-
-
Architecture diagram showing how the API, database, metrics pipeline, and dashboard components interact.
-
Grafana dashboard showing the Golden Signals: latency, traffic, errors, CPU usage, and memory usage.
-
Raw Prometheus metrics exported from the service through the /prom_metrics endpoint.
-
Structured JSON logs capturing request paths, status codes, timestamps, methods, and response times.
-
Events recorded by the system showing URL activity and event details retrieved via the /events endpoint.
-
Alert email triggered by the monitoring system in response to a service failure condition.
Inspiration
We wanted to build something that behaves like a real production service rather than a simple web app.
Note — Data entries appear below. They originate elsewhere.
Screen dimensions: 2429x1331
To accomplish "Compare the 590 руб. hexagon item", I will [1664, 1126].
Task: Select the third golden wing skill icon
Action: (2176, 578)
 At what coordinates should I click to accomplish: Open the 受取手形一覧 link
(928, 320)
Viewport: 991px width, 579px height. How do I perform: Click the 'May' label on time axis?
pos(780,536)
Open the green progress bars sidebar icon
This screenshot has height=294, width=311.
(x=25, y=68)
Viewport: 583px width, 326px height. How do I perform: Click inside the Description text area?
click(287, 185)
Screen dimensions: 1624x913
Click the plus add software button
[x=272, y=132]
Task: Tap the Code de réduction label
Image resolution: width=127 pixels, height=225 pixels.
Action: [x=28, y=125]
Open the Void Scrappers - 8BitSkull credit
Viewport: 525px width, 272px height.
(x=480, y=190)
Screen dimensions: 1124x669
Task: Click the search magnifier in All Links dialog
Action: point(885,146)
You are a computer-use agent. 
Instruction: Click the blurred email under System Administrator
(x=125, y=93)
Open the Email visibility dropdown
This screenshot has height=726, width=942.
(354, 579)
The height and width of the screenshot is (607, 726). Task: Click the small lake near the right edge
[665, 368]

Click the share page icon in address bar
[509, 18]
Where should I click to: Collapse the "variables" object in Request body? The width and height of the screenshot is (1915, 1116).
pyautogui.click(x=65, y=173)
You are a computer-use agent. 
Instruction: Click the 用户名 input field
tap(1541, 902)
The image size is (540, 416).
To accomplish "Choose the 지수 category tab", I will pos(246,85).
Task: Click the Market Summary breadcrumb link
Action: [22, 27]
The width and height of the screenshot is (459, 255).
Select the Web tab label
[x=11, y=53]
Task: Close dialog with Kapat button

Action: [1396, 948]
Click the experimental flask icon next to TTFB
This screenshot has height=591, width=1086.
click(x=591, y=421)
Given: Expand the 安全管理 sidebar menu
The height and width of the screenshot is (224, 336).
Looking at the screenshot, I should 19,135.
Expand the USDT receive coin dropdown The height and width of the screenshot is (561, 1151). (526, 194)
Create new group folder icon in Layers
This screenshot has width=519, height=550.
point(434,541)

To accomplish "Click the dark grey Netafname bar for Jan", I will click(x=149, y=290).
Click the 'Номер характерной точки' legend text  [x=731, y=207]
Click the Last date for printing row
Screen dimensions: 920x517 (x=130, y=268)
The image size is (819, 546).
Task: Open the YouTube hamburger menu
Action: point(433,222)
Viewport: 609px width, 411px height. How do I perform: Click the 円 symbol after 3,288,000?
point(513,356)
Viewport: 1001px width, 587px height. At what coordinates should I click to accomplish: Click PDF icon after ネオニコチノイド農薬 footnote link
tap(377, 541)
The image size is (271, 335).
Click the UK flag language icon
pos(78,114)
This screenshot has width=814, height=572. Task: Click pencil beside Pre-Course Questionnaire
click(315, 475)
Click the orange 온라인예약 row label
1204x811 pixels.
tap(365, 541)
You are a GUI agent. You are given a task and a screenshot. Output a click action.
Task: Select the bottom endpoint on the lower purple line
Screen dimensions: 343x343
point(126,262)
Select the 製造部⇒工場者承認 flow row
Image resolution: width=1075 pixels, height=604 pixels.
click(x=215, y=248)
Modern systems need strong logging, monitoring, alerting, and recovery workflows. A URL shortener is simple enough to understand, but powerful enough to demonstrate real Site Reliability Engineering concepts. This project grew from the idea of learning what happens after code is deployed and how engineers detect, respond to, and solve incidents in live systems.
What it does
This project is a fully instrumented URL shortener with deep observability features. It provides a complete REST API that allows users, URLs, and events to be created, updated, deleted, and tracked. The service exports Prometheus metrics, displays the Golden Signals through a Grafana dashboard, and emits structured JSON logs for every request. It sends alert emails whenever the service goes down or whenever error rates increase. It also includes a detailed runbook and a complete root cause analysis example that explains how to investigate and recover from production issues.
How we built it
The backend is implemented in Python using Flask for routing and Peewee ORM for database modeling. SQLite is used as the datastore because it is fast, simple to manage, and well suited for a service of this size. Metrics are collected through a custom Prometheus endpoint, and these metrics feed into a Grafana dashboard that visualizes latency, error rates, traffic volume, CPU usage, and memory pressure. Structured JSON logging was added to make logs easy to parse and search. Alerts are generated using Prometheus alert rules and routed through Alertmanager to email. Docker Compose is used to run Prometheus and Grafana together in a clean and repeatable way. The documentation, runbook, and RCA were written by analyzing realistic failure scenarios and describing clear, actionable steps that any engineer could follow during an incident.
Challenges we ran into
Building a reliable service requires more than just writing working endpoints. A few challenges included: making sure logs were consistent and readable, designing metrics that were meaningful and not just noise, tuning alert rules so they respond to real problems and not normal fluctuations, organizing Grafana in a way that presents the Golden Signals clearly, ensuring shortcodes never collide and that URL deduplication works consistently, and writing documentation that is easy to follow during a stressful incident. These challenges helped us understand real production concerns that usually do not appear in smaller projects.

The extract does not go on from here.